29Jan

They Are Called Customers

CustomersI’ve noticed over the years that many entrepreneurs are increasingly referring to the people that sign up for their service or product as users. I don’t know about you, but when I think of a user, I immediately picture a drug addict. Conversely, when I think of a customer, I think of someone that I do business with. Someone that I want to love my product or service. Someone that will allow me in some way to generate revenue from their patronage.

A user? Not so much.


I hope we can reverse this trend. Customers are people. Customers are the ones we serve. Customers are the only way a business can survive. Users? They sound like robots. Droids who do what they are told. Mindless. As my friend Porter said, it’s “too much Tron” in their mentality. I couldn’t agree more.

Utilizing these definitions, treating customers like users would be both disrespectful and ungrateful. You only exist because they do.

Customers, by definition: a person who purchases goods or services from another.

I realize many of todays businesses offer their product for free (software/web).
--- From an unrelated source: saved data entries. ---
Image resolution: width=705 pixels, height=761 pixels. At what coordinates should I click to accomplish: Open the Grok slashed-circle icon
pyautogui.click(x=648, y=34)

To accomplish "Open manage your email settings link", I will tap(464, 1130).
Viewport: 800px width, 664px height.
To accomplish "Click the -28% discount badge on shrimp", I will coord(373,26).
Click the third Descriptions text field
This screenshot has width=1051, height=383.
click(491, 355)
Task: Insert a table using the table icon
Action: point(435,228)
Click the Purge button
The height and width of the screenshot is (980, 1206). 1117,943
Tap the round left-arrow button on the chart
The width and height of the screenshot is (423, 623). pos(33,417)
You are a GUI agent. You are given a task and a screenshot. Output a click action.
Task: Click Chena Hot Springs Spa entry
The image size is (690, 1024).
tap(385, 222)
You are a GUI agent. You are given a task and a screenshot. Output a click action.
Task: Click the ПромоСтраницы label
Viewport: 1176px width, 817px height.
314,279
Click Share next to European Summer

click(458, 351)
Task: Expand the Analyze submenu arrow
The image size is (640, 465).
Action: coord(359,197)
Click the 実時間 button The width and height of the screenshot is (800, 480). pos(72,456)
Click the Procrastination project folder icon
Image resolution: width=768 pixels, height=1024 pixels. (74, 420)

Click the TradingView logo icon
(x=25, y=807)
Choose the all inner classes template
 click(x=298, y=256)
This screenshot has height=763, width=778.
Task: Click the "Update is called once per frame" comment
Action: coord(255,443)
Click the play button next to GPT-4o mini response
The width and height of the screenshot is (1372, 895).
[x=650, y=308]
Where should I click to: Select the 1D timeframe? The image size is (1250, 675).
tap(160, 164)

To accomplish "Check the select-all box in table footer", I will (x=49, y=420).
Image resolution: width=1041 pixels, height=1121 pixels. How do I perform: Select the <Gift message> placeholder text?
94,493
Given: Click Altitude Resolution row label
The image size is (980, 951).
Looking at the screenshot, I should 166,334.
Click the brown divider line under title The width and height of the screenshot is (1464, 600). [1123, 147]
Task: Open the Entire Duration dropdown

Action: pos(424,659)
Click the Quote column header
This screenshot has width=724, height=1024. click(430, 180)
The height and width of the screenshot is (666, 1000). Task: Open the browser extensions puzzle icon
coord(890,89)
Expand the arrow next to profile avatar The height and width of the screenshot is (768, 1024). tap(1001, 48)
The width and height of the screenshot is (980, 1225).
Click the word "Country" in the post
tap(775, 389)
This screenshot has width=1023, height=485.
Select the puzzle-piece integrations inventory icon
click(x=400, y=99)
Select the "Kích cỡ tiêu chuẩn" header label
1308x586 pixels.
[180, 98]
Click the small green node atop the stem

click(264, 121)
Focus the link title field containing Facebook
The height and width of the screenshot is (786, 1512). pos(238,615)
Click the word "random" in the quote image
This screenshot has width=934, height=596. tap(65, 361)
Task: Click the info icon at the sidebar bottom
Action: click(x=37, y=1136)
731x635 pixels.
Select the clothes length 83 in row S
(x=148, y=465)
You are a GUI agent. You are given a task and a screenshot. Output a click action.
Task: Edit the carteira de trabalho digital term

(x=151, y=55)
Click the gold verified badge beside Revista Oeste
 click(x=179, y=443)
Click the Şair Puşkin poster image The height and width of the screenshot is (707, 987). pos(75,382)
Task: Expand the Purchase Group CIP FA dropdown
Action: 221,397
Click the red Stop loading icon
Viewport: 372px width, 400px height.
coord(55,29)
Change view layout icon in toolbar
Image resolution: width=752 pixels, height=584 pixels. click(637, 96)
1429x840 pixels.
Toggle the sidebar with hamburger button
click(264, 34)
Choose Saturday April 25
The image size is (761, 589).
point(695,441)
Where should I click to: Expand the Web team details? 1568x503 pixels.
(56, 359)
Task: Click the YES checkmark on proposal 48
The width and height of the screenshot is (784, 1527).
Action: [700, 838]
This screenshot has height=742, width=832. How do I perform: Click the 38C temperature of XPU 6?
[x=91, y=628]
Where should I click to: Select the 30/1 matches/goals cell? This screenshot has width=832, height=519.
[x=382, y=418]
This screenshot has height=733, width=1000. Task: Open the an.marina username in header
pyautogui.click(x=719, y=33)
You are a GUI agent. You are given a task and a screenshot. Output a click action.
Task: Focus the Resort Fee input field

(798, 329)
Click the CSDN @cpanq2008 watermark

However, when a customer signs up, they are required to check a box that allows you to monetize their usage in different ways. This is a form of payment, and thus makes them a customer. It is very difficult to increase demand if there is no supply. Try selling advertisers something when it is based on a customer base (non-paying customers) of a paltry number. It’s tough and becoming tougher. Those free customers that sign up for your web service? Without them you will not generate revenue from elsewhere. So while they aren’t paying customers in that they pay you directly, remember that without them, you cannot monetize.

Users, by definition: a person or thing that uses.

That has a nice ring to it, right? Yuck. A thing that uses. That is not how I hope to be viewed by any business that I work with. I feel like that with some companies though and I usually don’t do business with them again. I want to feel like a person, not a thing.

I know many in todays generation refer to customers as users because it is simply out of habit. They mean no disrespect.

Customers are customers. Be grateful by thinking about them and referring to them in the highest of regard.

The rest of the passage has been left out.